Sim, psicanálise e democracia são absolutamente indissociáveis. Desse modo, quando se censura ou se interdita a possibilidade de se tomar a palavra, como de costume em regimes totalitários, somos sensivelmente afetados. Como bem disse Luiz Marques no texto Liberdade: um conceito em disputa, publicado no Sul 21, em 15 de julho de 2021, o neofascismo, codinome histórico do bolsonarismo nativo, busca canabilizar o conceito de liberdade como fez com o de anti-sistema, na tentativa de cooptar setores ressentidos com os avanços sociais e econômicos alcançados sob os governos progressistas no país, entre 2003 e 2014. Então, como falar de liberdade quando a tirania também faz uso dessa palavra face à manipulação ideológica de defender a democracia e a liberdade, custe o que custar? 

Como brasileiros, podemos dizer que sabemos realmente o que é liberdade, ou ainda, como é viver num país democrático? Já se tornou um lugar comum a afirmação de que a democracia está agonizando no Brasil, mas, em algum momento, vivemos em um Estado democrático, com os poderes independentes, os direitos humanos respeitados e a livre expressão do cidadão garantidos? Desde o meu ponto de vista, enquanto o Artigo 142 da Constituição figurar como a possibilidade de as forças armadas agirem contra os cidadãos brasileiros, continuaremos sem saber o que é uma democracia plena, a saber: “As Forças Armadas (…) destinam-se à defesa da pátria, à garantia dos poderes constitucionais e, por iniciativa de qualquer destes, da lei e da ordem”. Sob o argumento da tal garantia da lei e da ordem, tais forças podem tomar os filhos desta terra como inimigos. Talvez sejamos o único país do mudo democrático que, em sua Constituição, permite uma interpretação que autoriza as forças de guerra a agirem contra os seus cidadãos.  

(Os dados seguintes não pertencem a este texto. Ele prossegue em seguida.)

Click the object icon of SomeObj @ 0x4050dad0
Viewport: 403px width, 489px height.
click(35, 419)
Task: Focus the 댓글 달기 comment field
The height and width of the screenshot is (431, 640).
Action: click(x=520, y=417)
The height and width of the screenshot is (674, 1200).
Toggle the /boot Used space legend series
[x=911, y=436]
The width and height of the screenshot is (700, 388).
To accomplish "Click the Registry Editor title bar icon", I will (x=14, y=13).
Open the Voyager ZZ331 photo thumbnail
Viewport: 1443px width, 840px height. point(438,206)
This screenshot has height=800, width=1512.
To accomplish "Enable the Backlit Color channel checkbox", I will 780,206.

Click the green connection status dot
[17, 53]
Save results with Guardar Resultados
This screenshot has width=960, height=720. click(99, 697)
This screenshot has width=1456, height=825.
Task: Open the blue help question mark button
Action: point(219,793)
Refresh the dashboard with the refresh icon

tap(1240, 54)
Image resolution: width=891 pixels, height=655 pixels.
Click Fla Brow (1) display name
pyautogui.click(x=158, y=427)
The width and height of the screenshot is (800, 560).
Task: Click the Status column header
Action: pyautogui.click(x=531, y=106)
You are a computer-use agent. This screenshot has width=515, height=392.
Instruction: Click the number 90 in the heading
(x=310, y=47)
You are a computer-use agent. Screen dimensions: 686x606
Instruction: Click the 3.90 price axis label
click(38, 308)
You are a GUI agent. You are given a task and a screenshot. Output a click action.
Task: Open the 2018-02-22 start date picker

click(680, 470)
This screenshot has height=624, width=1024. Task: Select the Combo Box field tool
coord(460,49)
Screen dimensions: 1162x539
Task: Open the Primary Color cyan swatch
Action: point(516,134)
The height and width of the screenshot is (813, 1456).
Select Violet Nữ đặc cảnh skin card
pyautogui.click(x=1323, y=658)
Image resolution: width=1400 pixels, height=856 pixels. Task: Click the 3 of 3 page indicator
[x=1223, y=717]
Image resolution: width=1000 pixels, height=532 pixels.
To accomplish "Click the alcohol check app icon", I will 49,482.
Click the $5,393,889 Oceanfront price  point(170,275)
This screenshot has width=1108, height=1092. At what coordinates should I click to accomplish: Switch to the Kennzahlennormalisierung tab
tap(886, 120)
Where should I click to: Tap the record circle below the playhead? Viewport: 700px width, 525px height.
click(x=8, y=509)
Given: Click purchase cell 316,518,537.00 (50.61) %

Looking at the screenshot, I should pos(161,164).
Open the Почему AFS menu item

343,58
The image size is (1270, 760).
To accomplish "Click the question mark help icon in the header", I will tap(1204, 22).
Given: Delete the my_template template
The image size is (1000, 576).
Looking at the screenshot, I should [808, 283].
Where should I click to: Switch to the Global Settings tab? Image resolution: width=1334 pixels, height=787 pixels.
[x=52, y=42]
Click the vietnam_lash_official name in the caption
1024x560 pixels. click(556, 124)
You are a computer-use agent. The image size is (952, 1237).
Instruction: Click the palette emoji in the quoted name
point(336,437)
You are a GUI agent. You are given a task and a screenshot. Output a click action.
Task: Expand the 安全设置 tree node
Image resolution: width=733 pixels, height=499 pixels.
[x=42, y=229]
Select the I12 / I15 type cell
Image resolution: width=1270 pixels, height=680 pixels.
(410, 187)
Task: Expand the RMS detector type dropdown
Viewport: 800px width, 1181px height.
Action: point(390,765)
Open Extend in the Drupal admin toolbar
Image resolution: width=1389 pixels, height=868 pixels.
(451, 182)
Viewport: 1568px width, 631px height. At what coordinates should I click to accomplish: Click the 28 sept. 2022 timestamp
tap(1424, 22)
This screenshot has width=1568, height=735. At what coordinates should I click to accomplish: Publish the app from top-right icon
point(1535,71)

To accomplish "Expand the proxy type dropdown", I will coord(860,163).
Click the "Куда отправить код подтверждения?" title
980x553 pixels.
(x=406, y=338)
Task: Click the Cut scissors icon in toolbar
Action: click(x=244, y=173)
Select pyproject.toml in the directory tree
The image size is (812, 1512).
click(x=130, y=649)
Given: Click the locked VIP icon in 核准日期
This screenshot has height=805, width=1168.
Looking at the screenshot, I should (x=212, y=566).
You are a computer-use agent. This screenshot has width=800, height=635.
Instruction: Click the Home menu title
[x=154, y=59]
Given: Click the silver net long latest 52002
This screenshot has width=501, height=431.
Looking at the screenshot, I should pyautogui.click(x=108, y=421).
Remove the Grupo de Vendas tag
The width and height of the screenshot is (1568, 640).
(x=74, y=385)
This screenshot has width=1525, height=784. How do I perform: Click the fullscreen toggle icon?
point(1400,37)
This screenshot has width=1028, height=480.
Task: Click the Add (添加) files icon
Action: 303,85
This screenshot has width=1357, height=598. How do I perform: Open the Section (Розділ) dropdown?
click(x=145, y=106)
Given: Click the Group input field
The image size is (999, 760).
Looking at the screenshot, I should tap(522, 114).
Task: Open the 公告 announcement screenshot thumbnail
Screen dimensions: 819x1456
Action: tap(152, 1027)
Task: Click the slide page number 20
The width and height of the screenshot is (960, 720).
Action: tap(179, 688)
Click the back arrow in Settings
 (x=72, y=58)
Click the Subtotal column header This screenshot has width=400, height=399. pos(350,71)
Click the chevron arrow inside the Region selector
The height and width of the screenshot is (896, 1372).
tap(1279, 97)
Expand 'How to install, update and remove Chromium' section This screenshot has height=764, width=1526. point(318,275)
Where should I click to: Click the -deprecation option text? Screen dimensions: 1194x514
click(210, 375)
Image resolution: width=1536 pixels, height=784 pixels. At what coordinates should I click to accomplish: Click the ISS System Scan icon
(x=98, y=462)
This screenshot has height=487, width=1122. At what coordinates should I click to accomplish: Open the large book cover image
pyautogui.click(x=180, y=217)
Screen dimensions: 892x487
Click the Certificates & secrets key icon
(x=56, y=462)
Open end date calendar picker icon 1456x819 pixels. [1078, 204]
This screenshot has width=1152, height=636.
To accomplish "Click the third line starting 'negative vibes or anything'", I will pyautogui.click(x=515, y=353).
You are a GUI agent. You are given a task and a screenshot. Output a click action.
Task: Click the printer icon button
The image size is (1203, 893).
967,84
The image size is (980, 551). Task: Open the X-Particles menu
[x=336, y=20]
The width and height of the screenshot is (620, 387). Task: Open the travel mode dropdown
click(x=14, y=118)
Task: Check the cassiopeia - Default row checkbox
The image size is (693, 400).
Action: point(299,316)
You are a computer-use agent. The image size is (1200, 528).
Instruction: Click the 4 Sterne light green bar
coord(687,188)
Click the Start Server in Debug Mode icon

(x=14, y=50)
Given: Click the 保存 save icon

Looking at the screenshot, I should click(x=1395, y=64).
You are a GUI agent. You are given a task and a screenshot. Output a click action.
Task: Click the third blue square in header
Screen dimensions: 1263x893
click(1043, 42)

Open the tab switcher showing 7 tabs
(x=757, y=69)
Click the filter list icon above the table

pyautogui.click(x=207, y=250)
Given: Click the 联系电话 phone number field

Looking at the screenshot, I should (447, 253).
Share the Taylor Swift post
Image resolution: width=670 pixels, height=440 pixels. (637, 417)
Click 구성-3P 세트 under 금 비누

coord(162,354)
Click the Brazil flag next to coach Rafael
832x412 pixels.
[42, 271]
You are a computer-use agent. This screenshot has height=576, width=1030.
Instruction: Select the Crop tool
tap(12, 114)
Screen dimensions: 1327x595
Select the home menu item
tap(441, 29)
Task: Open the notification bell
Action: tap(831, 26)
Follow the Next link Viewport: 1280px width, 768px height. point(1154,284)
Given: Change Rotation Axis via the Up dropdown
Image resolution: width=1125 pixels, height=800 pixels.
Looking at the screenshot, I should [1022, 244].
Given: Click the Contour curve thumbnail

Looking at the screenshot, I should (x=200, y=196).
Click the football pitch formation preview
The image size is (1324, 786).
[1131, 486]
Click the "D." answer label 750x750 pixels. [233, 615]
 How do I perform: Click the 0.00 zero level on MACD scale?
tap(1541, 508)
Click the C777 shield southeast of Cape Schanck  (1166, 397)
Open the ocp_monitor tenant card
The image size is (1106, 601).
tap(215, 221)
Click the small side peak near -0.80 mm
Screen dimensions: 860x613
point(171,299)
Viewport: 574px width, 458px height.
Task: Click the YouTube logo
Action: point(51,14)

Nossos corpos ainda estão aprisionados pelo fantasma das fardas. Uma democracia legítima requer atravessar esse retrocesso que insiste em retornar dos escombros. Recentemente, tivemos mais uma ameaça, com a nota emitida pelo ministro da Defesa, em coautoria com os comandantes da Aeronáutica, do Exército e da Marinha. Como se não bastasse, tanques foram às ruas numa lamentável tentativa de demostrar força, embora tenham apenas evidenciado a fraqueza simbólica e real de uma verdadeira deterioração do suposto chefe da nação. Diante de tudo isso, para não submergirmos num Estado melancólico de uma certa ideia de nação que se desmantelou, faz-se necessário reconstruirmos, através do diálogo, a nossa ideia de liberdade, o que implica a defesa incondicional da democracia.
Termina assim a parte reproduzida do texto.